DATASET EXTRACT below:
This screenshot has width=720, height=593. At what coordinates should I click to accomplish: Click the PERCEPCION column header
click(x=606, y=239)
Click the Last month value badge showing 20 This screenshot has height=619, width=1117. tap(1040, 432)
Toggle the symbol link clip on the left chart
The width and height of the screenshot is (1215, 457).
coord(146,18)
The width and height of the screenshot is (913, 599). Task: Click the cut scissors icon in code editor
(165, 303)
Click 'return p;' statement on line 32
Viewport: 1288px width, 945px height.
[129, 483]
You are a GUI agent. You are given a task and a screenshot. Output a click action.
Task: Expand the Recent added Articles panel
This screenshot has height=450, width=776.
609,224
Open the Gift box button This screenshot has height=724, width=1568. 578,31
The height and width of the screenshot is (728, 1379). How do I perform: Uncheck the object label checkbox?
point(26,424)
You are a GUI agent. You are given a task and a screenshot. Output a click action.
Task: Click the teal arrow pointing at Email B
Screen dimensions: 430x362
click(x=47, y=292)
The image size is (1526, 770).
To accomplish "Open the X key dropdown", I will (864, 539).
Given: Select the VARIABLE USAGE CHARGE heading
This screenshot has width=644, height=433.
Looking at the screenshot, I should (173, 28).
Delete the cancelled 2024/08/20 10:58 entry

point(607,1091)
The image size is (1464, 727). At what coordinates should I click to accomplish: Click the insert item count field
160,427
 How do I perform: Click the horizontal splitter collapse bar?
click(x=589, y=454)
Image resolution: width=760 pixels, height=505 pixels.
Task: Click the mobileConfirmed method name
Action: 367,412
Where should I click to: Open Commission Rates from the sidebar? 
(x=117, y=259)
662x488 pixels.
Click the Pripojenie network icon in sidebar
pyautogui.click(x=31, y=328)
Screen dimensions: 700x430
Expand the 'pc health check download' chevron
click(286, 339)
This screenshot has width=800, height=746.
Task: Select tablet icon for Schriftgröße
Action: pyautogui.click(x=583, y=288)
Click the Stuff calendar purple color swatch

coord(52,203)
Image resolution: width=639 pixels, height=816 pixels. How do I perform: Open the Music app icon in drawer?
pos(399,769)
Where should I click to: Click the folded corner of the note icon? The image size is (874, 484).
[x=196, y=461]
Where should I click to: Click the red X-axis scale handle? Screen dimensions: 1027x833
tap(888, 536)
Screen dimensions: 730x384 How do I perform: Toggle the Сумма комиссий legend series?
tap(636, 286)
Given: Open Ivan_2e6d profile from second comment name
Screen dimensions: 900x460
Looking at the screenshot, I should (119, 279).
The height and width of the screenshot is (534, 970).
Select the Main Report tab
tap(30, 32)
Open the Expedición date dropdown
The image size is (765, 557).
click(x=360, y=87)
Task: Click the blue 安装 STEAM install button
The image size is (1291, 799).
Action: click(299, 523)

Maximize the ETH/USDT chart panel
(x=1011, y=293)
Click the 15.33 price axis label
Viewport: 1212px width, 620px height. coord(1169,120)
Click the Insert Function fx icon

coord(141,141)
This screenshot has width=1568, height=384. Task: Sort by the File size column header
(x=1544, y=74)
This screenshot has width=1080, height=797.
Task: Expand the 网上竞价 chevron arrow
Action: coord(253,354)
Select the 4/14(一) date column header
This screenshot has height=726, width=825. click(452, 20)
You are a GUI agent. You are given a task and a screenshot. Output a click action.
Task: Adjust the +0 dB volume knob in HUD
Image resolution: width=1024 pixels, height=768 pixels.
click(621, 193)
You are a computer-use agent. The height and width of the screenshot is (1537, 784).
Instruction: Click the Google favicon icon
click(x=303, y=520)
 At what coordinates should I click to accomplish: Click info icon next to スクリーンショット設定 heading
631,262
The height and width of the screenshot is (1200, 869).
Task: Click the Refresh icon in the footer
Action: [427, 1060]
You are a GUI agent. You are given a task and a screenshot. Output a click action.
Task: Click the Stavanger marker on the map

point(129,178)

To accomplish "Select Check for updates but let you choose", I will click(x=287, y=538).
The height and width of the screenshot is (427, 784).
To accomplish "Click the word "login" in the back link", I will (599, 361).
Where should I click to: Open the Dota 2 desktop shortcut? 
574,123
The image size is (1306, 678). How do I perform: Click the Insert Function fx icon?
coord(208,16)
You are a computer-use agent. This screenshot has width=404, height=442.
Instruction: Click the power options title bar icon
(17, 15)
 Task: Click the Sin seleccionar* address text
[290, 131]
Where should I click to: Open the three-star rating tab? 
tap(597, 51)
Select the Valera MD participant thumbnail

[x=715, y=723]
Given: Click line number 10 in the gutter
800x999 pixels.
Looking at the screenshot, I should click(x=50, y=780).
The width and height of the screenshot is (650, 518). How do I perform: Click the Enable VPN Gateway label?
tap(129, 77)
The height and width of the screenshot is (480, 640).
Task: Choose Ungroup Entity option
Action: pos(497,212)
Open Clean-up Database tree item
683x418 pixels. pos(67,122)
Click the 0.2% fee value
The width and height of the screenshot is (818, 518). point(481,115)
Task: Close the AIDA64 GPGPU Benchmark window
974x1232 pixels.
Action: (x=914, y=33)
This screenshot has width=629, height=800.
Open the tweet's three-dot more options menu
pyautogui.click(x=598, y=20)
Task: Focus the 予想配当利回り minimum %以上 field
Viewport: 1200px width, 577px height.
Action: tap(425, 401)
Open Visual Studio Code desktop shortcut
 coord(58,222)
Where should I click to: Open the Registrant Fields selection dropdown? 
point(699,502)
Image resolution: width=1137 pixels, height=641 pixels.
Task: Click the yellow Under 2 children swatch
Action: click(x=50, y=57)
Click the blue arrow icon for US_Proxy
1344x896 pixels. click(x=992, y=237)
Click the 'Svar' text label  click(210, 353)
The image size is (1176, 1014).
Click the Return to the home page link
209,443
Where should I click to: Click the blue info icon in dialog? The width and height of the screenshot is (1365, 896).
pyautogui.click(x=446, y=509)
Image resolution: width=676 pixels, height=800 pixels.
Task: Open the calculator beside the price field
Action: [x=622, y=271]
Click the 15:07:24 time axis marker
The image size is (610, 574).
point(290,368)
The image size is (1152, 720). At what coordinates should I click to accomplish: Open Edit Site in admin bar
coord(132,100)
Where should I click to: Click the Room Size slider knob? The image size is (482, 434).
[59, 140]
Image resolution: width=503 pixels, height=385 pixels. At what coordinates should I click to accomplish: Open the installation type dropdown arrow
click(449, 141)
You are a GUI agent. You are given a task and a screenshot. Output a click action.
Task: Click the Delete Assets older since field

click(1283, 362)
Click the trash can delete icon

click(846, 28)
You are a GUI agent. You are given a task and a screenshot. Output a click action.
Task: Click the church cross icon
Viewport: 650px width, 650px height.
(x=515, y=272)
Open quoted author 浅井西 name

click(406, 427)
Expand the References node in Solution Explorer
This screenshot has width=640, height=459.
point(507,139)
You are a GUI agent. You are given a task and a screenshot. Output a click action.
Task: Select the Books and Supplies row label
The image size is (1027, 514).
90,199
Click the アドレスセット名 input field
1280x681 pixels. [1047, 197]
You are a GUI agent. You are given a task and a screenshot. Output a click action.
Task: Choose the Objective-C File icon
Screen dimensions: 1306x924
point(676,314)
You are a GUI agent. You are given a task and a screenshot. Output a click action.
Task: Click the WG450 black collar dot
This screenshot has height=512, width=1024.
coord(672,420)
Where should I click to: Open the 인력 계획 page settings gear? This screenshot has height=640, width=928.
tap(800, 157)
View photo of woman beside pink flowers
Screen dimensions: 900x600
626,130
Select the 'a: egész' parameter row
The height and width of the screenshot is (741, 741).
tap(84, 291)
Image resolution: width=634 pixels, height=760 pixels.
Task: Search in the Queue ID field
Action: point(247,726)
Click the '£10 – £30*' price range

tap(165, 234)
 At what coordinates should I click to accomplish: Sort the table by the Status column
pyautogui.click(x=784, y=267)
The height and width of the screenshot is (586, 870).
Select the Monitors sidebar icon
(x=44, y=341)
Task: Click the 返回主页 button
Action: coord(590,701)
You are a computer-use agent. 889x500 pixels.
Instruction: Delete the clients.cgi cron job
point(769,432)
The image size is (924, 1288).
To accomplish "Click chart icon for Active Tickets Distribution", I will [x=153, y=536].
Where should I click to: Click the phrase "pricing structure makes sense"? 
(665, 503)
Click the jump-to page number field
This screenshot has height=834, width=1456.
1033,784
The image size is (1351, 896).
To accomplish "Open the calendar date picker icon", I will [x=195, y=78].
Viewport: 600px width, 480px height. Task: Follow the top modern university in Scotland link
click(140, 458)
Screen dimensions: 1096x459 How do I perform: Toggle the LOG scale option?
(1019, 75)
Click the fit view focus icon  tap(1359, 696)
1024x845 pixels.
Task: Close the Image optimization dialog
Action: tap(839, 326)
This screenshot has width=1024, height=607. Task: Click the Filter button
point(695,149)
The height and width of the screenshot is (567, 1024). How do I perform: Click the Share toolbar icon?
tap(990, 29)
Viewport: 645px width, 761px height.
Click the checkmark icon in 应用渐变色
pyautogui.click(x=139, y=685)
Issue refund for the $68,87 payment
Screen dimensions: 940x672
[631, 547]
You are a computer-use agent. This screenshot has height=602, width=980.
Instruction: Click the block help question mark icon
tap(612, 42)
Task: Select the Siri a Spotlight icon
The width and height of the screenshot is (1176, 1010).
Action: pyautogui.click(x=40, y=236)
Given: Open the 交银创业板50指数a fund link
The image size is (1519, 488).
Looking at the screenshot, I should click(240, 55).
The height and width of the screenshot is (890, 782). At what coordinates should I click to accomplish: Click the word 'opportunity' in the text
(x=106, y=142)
End of DATASET EXTRACT.
With "computer" as the search string, filter the records and return each line that has it.

You are a computer-use agent. The height and width of the screenshot is (1537, 784).
You are a computer-use agent. This screenshot has width=404, height=442.
You are a computer-use agent. 889x500 pixels.
You are a computer-use agent. This screenshot has height=602, width=980.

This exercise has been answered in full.